La procédure d'audit ne constituant en l'espèce qu'une pré-enquête interne à l'administration, dans laquelle aucune personne n'était formellement partie, aucun droit de consulter le dossier détenu par M. Z______ sur cette base ne saurait être accordé.

19. Au vu de ce qui précède, le recours sera partiellement admis concernant les pièces du dossier dont le présent arrêt sur partie traite le droit d'accès. Il appartiendra au DI de transmettre au recourant les pièces mentionnées ci-après dans le dispositif du présent arrêt lorsque celui-ci sera devenu définitif et exécutoire.
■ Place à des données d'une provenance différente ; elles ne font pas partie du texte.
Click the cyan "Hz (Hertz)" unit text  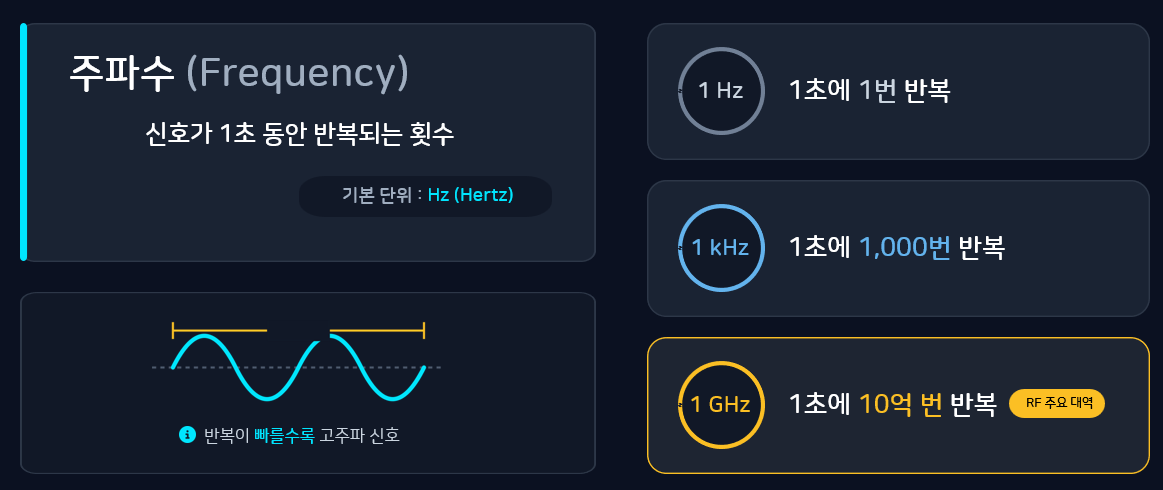point(470,195)
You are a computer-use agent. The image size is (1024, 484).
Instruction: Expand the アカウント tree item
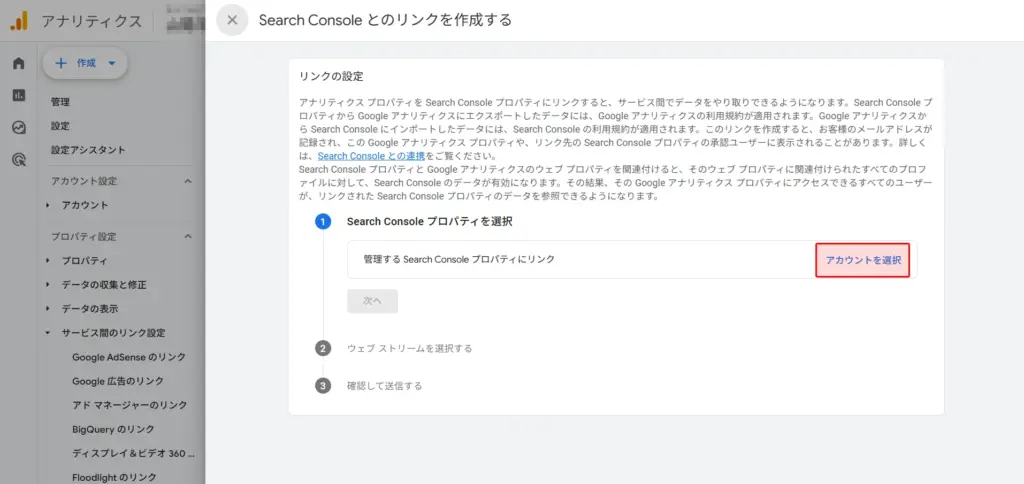49,205
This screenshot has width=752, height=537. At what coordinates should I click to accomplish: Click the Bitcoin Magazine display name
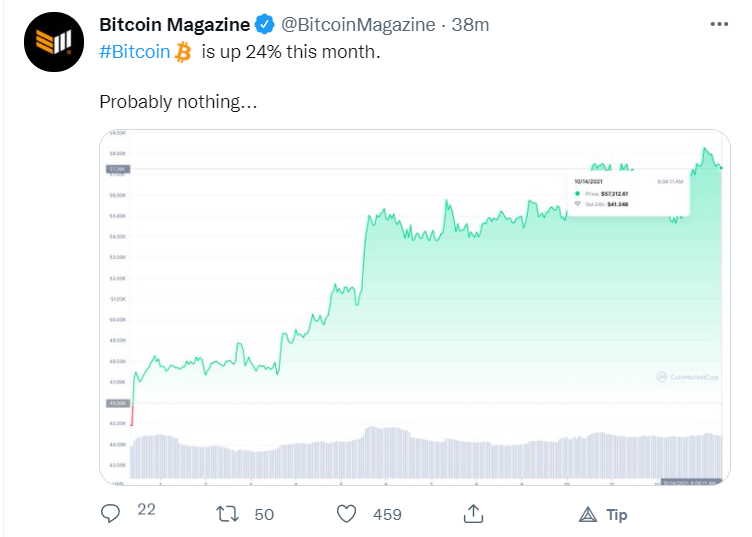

20. Aucun émolument ne sera perçu, la procédure étant gratuite (art. 37 al. 5 LIPAD). Une indemnité de CHF 2'000.-, à la charge de l'Etat de Genève, sera par ailleurs allouée au recourant, qui obtient partiellement gain de cause (art. 87 LPA).

* * * * *

PAR CES MOTIFS
LE TRIBUNAL ADMINISTRATIF

à la forme :

déclare recevable le recours interjeté le 25 juillet 2007 par Monsieur C______ contre la décision du département des institutions du 22 juin 2007 ;

au fond :

l'admet partiellement ;

dit que le président du département des institutions doit remettre à M. C______ une copie des documents suivants :

article de presse du journal Le Temps du 28 août 2004 ;

article paru dans "news", journal interne de la police, "La vie de la maison", du 28 septembre 2006 ;

courrier du syndicat de la police judiciaire à Madame B______ du 28 septembre 2006 ;

organigrammes de la police et de son Etat-major ;

arrêté de nomination de M. C______ du 25 août 2004 en qualité de chef de la police judiciaire ;

avis de droit de Monsieur Thierry Tanquerel concernant la prescription des procédures disciplinaires fondées sur la loi genevoise sur la police, de janvier 2005 ;

publication de la vacance du poste de chef de la police judiciaire sur le site http://bpv.geneve.ch/offpers/ebpv/RHA/viewPV.asp, du 6 novembre 2003.

dit qu'il n'est pas perçu d'émolument ;

alloue au recourant une indemnité de procédure de CHF 2'000.-, à la charge de l’Etat de Genève ;

dit que, conformément aux art. 82 et ss de la loi fédérale sur le Tribunal fédéral du 17 juin 2005 (LTF - RS 173.110), le présent arrêt peut être porté dans les trente jours qui suivent sa notification par-devant le Tribunal fédéral, par la voie du recours en matière de droit public ; le mémoire de recours doit indiquer les conclusions, motifs et moyens de preuve et porter la signature du recourant ou de son mandataire ; il doit être adressé au Tribunal fédéral, 1000 Lausanne 14, par voie postale ou par voie électronique aux conditions de l’art. 42 LTF. Le présent arrêt et les pièces en possession du recourant, invoquées comme moyens de preuve, doivent être joints à l’envoi ;

communique le présent arrêt à Me Robert Assaël, avocat du recourant, au département des institutions, à M. Z______, appelé en cause, ainsi qu’à la médiatrice en matière d'information du public et d'accès aux documents.

Siégeants : M. Thélin, président, Mmes Bovy et Hurni, M. Dumartheray, juges et M. Hottelier, juge suppléant.

Au nom du Tribunal administratif :

la greffière-juriste :

 

 

C. Del Gaudio-Siegrist

 

le vice-président :

 

 

Ph. Thélin

 

 

Copie conforme de cet arrêt a été communiquée aux parties.